Premièrement, il s’agit d’une cellule photovoltaïque multi-jonction. Cette technologie consiste à empiler sur une même surface des couches constituées de matériaux différents, chaque matériau étant choisi de façon à absorber avec la meilleure efficacité une partie spécifique du spectre solaire. Ainsi, la cellule ayant permis de produire le record est constitué de trois couches principales, de l’arrière vers l’avant : une couche de silicium, une couche de phosphure d’arsénium de gallium-indium (GaInAsP) puis enfin une couche de phosphure de gallium-indium (GaInP).

Structure de la cellule photovoltaïque triple-jonction qui a obtenu le record / Image : Schygulla et al. 2023 [1]

Par ailleurs, les équipes ont combiné les procédés les plus efficaces connus pour fabriquer une cellule de grande qualité. En particulier, le réflecteur arrière, qui optimise le piégeage de la lumière, la qualité de la couche intermédiaire GaInAsP, ainsi que le revêtement avant en métal/polymère ont été améliorés.

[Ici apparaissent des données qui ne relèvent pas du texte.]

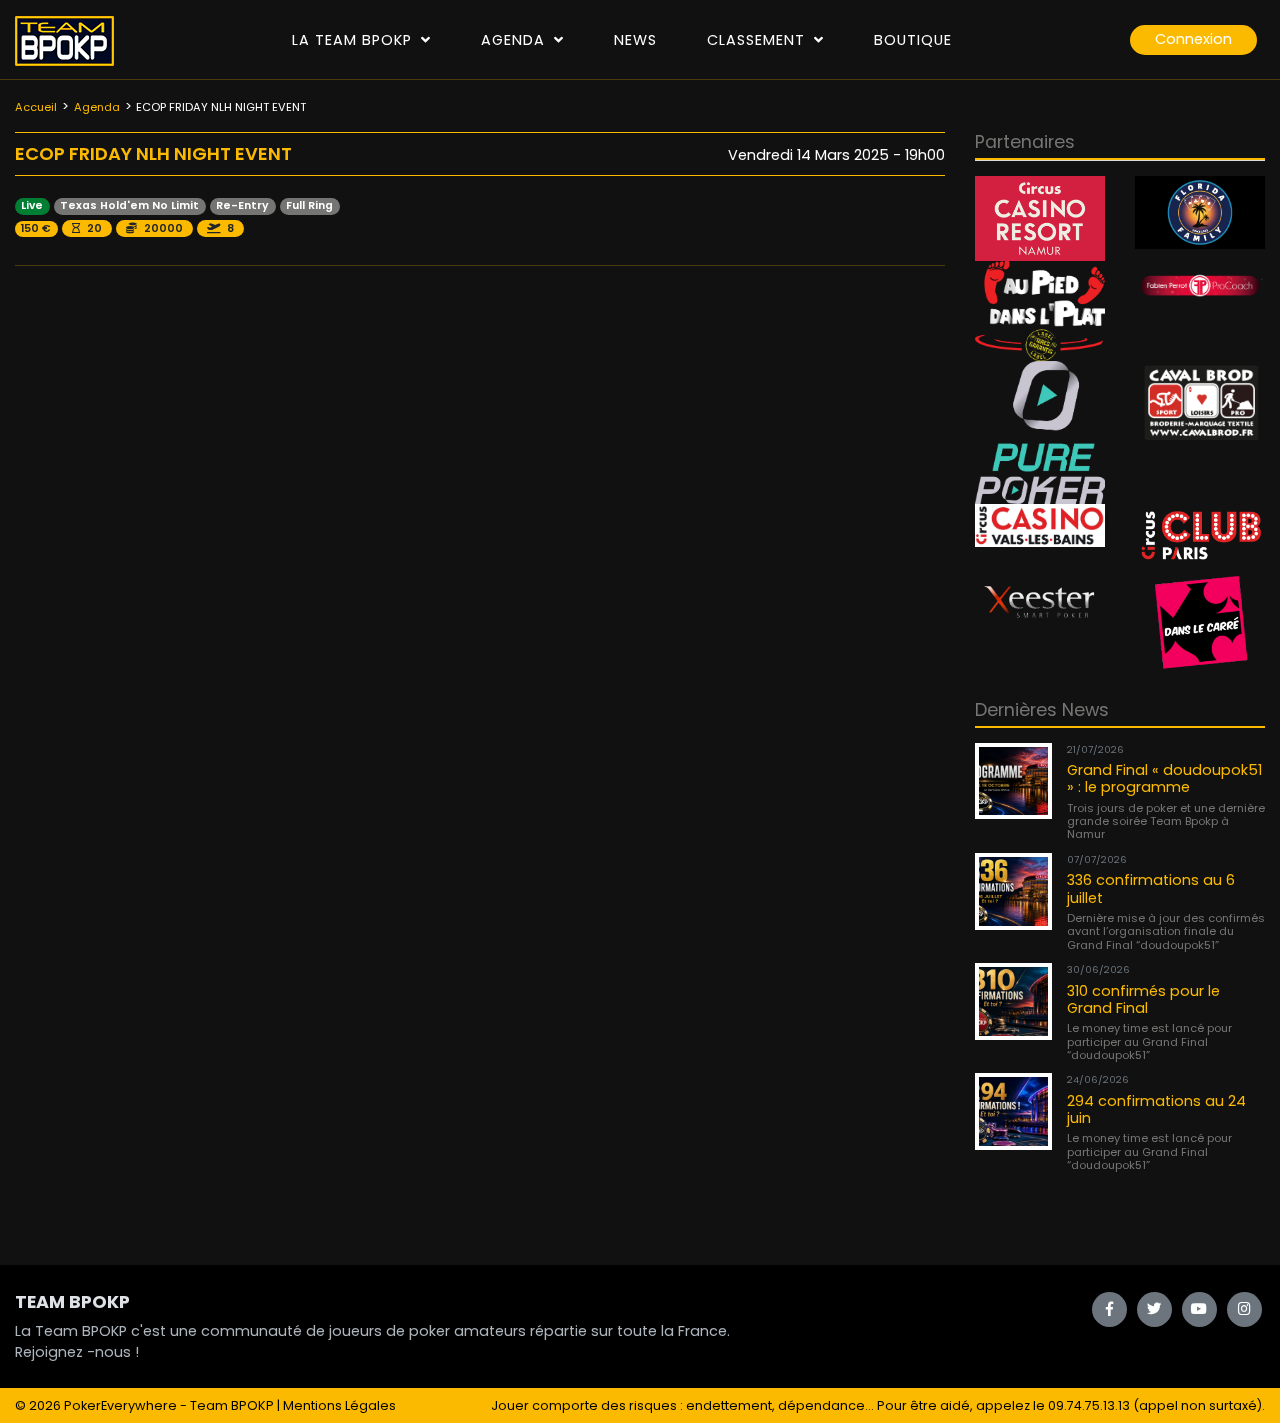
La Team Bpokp (354, 40)
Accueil (36, 107)
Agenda (515, 40)
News (635, 40)
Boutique (913, 40)
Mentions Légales (339, 1405)
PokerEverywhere (120, 1405)
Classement (758, 40)
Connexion (1193, 39)
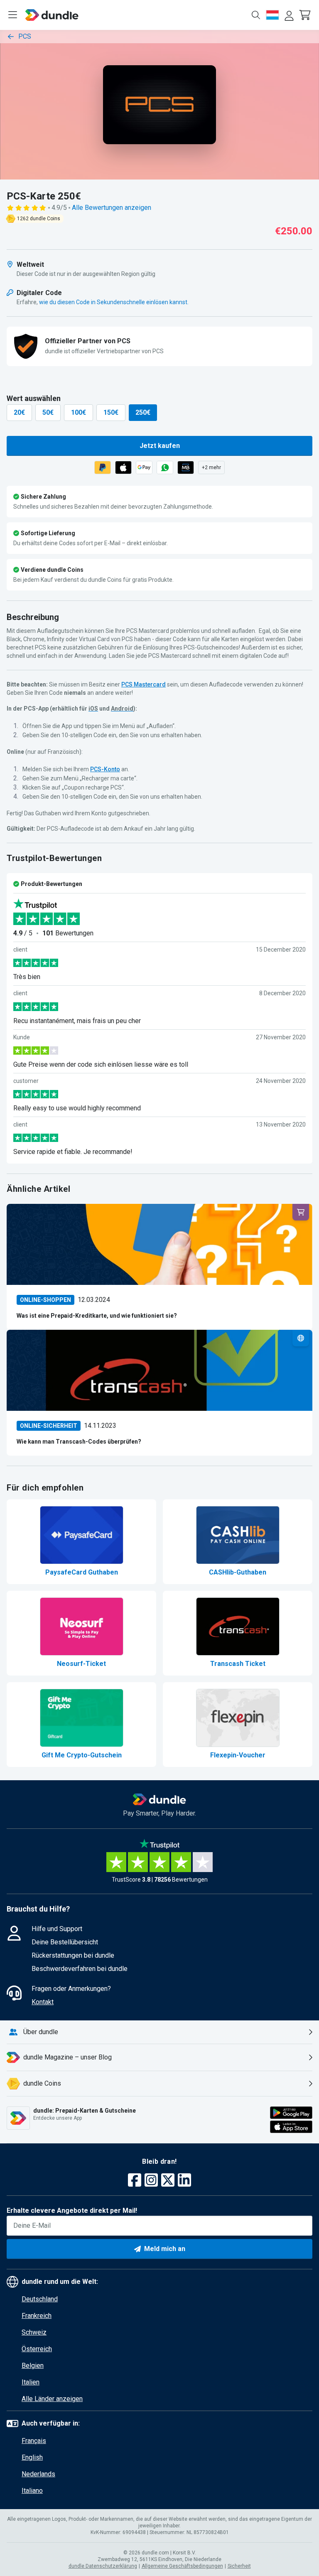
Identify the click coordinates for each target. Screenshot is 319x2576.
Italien (30, 2382)
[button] (305, 15)
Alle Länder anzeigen (52, 2399)
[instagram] (151, 2181)
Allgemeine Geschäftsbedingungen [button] (182, 2566)
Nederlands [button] (38, 2474)
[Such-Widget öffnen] (256, 15)
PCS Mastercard (143, 684)
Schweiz (34, 2332)
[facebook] (134, 2181)
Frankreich (37, 2316)
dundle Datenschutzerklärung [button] (103, 2566)
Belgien (33, 2365)
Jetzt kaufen (160, 446)
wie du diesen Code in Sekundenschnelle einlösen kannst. (114, 302)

La face arrière du panneau est en outre dotée de la technologie TOPCON (pour Tunnel Oxide Passivated Contact), une technique destinée à amélioration le contact électrique à l’arrière du panneau, de plus en plus répandue industriellement, et développée, elle aussi, par l’Institut Fraunhofer. Tout a donc été mis en œuvre pour maximiser le rendement de la cellule photovoltaïque.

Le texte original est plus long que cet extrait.